The table attached below shows the relative quantities of all elements in the human body. Some elements found in nature are harmful to organisms. Arsenic, for example, has been related to a variety of illnesses and is potentially deadly in humans. Arsenic occurs naturally in various parts of the world and can enter groundwater.
Millions of people have been accidentally exposed to arsenic-laden water as a result of drinking water from dug wells throughout southern Asia.
Efforts are being made to minimize arsenic levels in their drinking water.
As the metal sodium interacts with the toxic gas chlorine to produce the edible compound sodium chloride or table salt, the emerging characteristics of the combination can be discovered.

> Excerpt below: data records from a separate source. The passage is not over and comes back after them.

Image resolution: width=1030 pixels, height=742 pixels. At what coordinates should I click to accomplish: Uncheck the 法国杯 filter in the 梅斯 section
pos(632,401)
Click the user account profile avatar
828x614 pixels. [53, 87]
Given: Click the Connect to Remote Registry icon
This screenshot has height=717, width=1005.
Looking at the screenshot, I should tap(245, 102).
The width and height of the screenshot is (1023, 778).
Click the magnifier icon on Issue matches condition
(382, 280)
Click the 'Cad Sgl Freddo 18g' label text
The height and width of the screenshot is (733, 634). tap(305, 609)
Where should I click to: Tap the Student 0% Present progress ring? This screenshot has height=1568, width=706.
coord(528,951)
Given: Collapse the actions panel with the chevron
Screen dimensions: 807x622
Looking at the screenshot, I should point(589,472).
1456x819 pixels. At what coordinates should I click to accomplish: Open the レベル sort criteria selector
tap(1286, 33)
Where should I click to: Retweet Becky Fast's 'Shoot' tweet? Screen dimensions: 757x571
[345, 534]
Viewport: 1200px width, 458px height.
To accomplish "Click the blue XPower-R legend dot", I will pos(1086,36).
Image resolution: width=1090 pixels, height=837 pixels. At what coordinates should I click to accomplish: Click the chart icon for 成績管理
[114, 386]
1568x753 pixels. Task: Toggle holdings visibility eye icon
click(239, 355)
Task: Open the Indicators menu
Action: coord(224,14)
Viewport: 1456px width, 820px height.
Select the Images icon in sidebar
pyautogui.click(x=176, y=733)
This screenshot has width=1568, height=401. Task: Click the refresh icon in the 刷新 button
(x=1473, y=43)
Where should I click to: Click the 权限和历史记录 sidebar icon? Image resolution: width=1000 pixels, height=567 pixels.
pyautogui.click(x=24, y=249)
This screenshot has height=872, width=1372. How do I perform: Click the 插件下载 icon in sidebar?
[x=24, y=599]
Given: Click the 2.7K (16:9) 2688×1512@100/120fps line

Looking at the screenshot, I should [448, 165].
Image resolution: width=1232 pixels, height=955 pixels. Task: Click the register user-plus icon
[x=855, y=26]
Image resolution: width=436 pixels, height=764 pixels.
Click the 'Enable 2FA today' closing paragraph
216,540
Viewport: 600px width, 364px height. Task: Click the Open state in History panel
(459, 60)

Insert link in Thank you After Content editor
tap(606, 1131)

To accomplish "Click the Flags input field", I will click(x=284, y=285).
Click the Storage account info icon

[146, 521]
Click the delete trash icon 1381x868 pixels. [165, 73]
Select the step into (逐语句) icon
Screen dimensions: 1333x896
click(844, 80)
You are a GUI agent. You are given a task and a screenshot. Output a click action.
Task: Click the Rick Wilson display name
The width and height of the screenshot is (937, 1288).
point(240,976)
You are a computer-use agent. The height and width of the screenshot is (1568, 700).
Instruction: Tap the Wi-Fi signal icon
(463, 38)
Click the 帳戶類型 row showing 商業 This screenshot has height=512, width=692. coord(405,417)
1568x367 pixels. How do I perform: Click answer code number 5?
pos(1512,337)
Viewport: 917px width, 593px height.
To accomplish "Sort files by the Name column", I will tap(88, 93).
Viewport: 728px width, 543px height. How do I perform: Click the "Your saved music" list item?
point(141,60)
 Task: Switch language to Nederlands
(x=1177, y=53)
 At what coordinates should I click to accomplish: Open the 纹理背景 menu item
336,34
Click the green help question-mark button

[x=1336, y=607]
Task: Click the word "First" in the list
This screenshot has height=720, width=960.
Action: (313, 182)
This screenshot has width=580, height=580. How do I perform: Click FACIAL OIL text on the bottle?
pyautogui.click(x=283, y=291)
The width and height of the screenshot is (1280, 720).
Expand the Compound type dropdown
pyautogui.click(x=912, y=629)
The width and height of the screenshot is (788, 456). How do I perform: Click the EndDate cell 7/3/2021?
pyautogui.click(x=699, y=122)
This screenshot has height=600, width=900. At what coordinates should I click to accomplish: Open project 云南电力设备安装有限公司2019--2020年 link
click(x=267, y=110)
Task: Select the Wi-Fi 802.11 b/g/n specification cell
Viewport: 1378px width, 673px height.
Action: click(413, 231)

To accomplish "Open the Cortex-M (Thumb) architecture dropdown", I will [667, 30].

Each element is made up of a unique sort of atom that is distinct from the atoms of other elements.
An atom is the lowest unit of a substance that retains elemental characteristics. Atoms are so tiny that it would take almost a million of them to span the period at the conclusion of this sentence.
We use the same shorthand for atoms as we do for the element composed of those atoms. The letter C, for example, represents both the element carbon and a single carbon atom.
Although the atom is the smallest unit with elemental characteristics, these tiny pieces of matter are made up of even smaller components known as subatomic particles.
Physicists have created more than 100 types of particles from the atom via high-energy collisions, but only three types of particles are important here: neutrons, protons, and electrons.
Electrons and protons are both electrically charged. Each proton carries one unit of positive charge and one unit of negative charge. As the name indicates, a neutron is electrically neutral.
Protons and neutrons are densely packed together in a compact core, or atomic nucleus, in the heart of an atom; protons provide the nucleus with positivity.
Because neutrons and protons have masses extremely near to 1 dalton, the mass number is close to, but somewhat different from, the overall mass of an atom, known as its atomic mass. For example, the mass number of sodium (23 11Na) is 23, yet its atomic mass is 22.9898 daltons.